Sonarcloud does not scanning docker files

Hello Community,

After Sonarcloud and github integration, we saw that my projects were scanned successfully, but I noticed that my docker files in my project files were not scanned, I did not exclude them on purpose, how can I be sure that all my files are scanned.

Hey there.

How are your Dockerfiles named? Take a look at the docs here:

Missing Uniform Filename Convention:

Dockerfiles can have all kinds of names and do not need a file extension. For this reason, it is difficult for the scanner and the analyzer to recognize all Dockerfiles. By default, all files named Dockerfile, Dockerfile.*, or *.dockerfile are considered Dockerfiles. If other conventions apply, these can be specified via the scanner property sonar.lang.patterns.docker.

Hello Colin,

We are using default dockerfile names. We didn’t change the names. How can we solve this issues?
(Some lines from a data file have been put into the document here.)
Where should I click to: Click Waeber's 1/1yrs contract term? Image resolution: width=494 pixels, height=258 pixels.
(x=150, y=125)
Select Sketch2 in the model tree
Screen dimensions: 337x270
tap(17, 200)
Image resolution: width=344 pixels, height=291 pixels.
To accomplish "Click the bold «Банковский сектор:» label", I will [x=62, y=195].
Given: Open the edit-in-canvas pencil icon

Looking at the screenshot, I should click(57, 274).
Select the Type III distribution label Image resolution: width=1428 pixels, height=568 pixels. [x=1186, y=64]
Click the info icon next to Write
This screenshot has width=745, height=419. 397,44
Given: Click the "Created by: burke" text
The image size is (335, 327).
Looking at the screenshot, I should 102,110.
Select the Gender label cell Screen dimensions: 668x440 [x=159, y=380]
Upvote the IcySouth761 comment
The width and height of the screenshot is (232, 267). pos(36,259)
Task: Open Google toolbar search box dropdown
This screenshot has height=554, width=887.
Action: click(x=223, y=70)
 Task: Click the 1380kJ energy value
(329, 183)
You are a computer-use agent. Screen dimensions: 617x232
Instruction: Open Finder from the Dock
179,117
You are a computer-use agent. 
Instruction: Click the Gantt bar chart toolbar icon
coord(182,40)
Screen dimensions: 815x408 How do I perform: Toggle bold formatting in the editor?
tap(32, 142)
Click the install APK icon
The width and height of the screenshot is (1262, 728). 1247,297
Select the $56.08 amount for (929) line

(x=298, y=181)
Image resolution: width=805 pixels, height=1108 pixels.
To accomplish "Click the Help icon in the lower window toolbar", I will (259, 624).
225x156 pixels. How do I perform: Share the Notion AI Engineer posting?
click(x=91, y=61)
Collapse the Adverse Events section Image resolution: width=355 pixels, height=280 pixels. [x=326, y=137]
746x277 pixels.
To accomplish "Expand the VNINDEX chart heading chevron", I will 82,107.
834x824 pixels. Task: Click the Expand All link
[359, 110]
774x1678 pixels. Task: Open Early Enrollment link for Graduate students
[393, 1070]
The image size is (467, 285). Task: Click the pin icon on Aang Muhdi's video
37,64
Thank you for your support.

Can you provide DEBUG analysis logs? This should help us see how files are indexed. You can provide -X as an argument to the sonar-scanner or Github action.

Hi, same situation. Dockerfiles are completely ignored by sonarcloud (Note: our files are called “Dockerfile”)
There were some security hotspots for them but at some point they disappeared.
I also tried to create a project containing only a Dockerfile and among the logs I found this: INFO: 1 file indexed
but there are no code files in the sonar dashboard

Hi @alecapalan,

Welcome to the community!

We’re aware of the problem with Dockerfiles and working on a fix.


1 Like